Source text:
Save the Cat! Beat Sheet
Overview: Save the Cat breaks a 110-page screenplay into 15 specific beats, each with a target page number. It is the most prescriptive mainstream structure framework, giving writers a precise roadmap from Opening Image to Final Image. The name comes from Snyder's advice that your protagonist should do something likable early — like saving a cat — to win the audience.
Origin and Influence
Blake Snyder published Save the Cat! The Last Book on Screenwriting You'll Ever Need in 2005. A working screenwriter with credits including Blank Check and Stop! Or My Mom Will Shoot, Snyder distilled decades of studio development experience into an accessible beat sheet that amateurs and professionals adopted immediately. The book became the bestselling screenwriting manual in America. After Snyder's death in 2009, the franchise expanded with Save the Cat! Strikes Back, Save the Cat! Goes to the Movies (which maps the beats onto 50 films), and a novel-writing adaptation. The beat sheet's influence is so pervasive that some development executives explicitly reference it in notes.

Task requirements:
a) According to the text on the Save the Cat! beat sheet, in what year did Blake Snyder publish his book?
b) Pick up the text on the Save the Cat! beat sheet after its final sentence and continue it.

Records supplied:

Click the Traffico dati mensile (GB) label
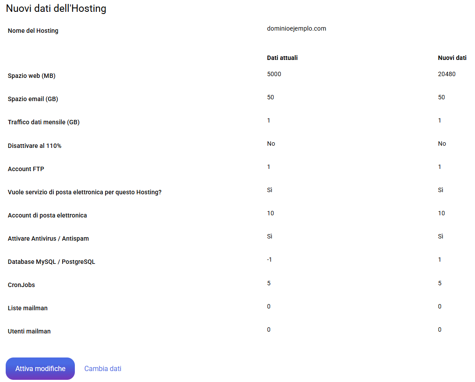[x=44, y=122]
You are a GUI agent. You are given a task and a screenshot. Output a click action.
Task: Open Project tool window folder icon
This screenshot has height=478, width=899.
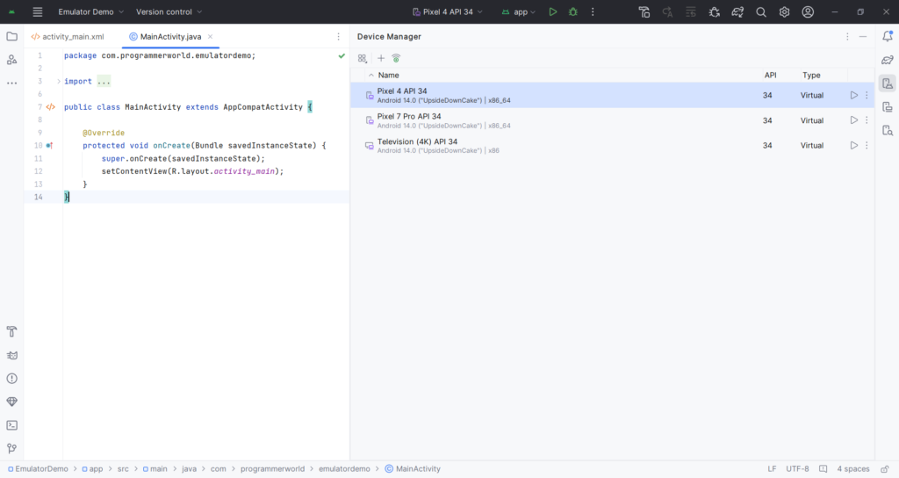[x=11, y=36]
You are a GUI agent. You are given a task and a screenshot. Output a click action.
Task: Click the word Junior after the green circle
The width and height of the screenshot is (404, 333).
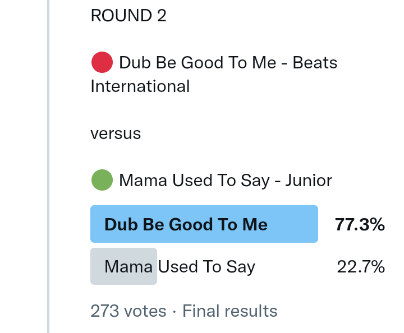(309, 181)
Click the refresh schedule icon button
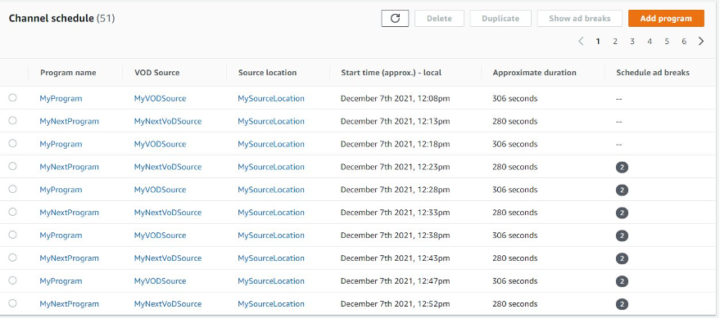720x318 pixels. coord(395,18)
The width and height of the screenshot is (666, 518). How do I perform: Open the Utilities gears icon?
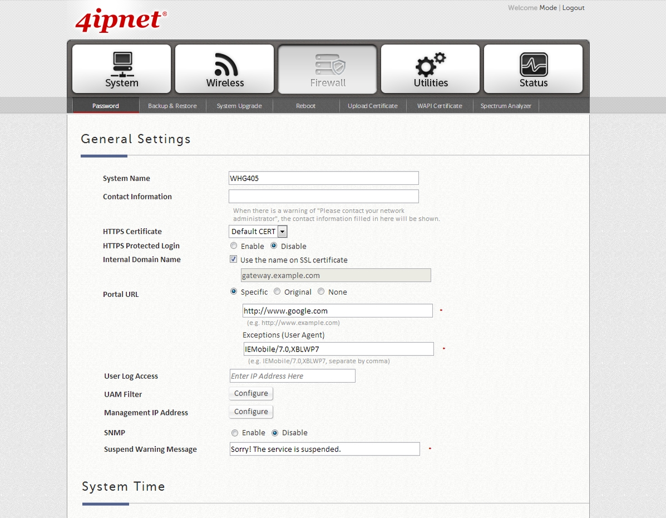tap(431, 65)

--

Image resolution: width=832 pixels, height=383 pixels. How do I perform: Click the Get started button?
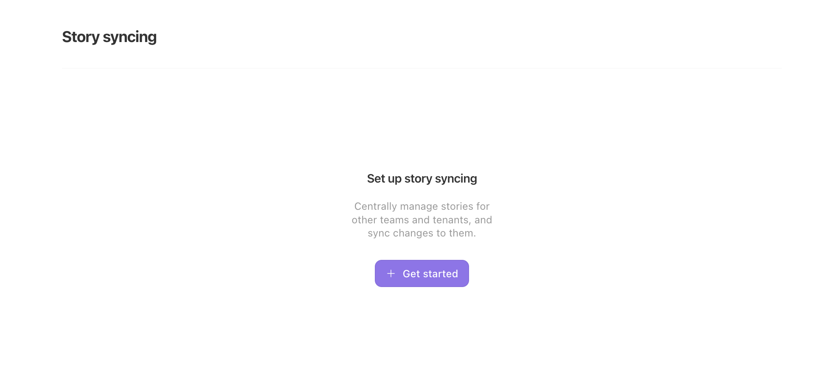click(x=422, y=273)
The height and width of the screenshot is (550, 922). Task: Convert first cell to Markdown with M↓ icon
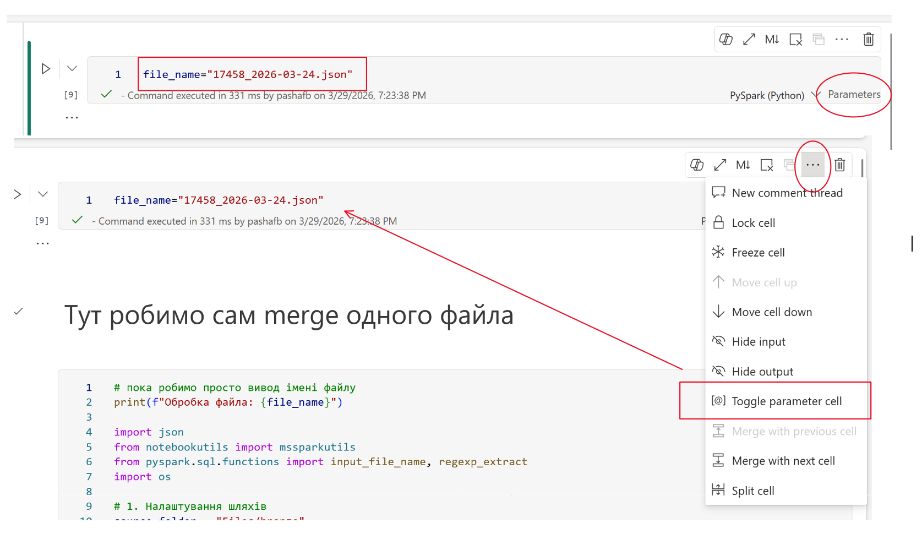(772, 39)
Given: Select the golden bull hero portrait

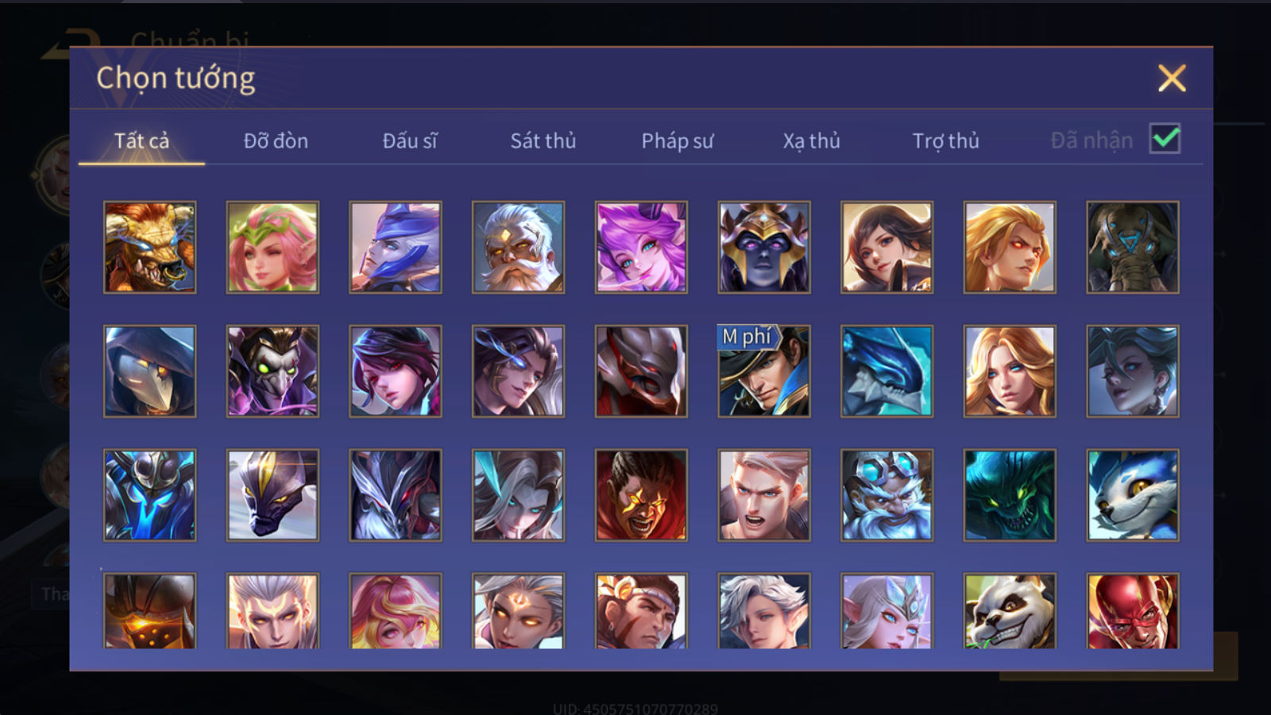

Answers by task:
a) 2005

b)
Beat Breakdown15 beats
Opening Image
page 11%A visual snapshot of the protagonist's world before the story begins. Sets tone, mood, and the 'before' state that the Final Image will contrast. This single image should communicate the emotional starting point without dialogue or exposition.
Theme Stated
page 55%Someone — usually not the protagonist — states the movie's thematic premise in dialogue. The protagonist does not understand it yet. This plants the seed the audience will watch grow. The theme is the lesson the protagonist needs to learn by the end.
Set-Up
pages 1-101-9%Establishes the protagonist's world, flaws, relationships, and the things that need fixing. Every character and situation introduced here should pay off later. The Set-Up also shows the protagonist's stasis — the life they will be forced to leave.
Catalyst
page 1211%The inciting incident. A phone call, a death, a meeting, a discovery — something external happens that disrupts the status quo and demands a response. Without the Catalyst, the protagonist stays in the Set-Up forever. This is the moment the story cannot exist without.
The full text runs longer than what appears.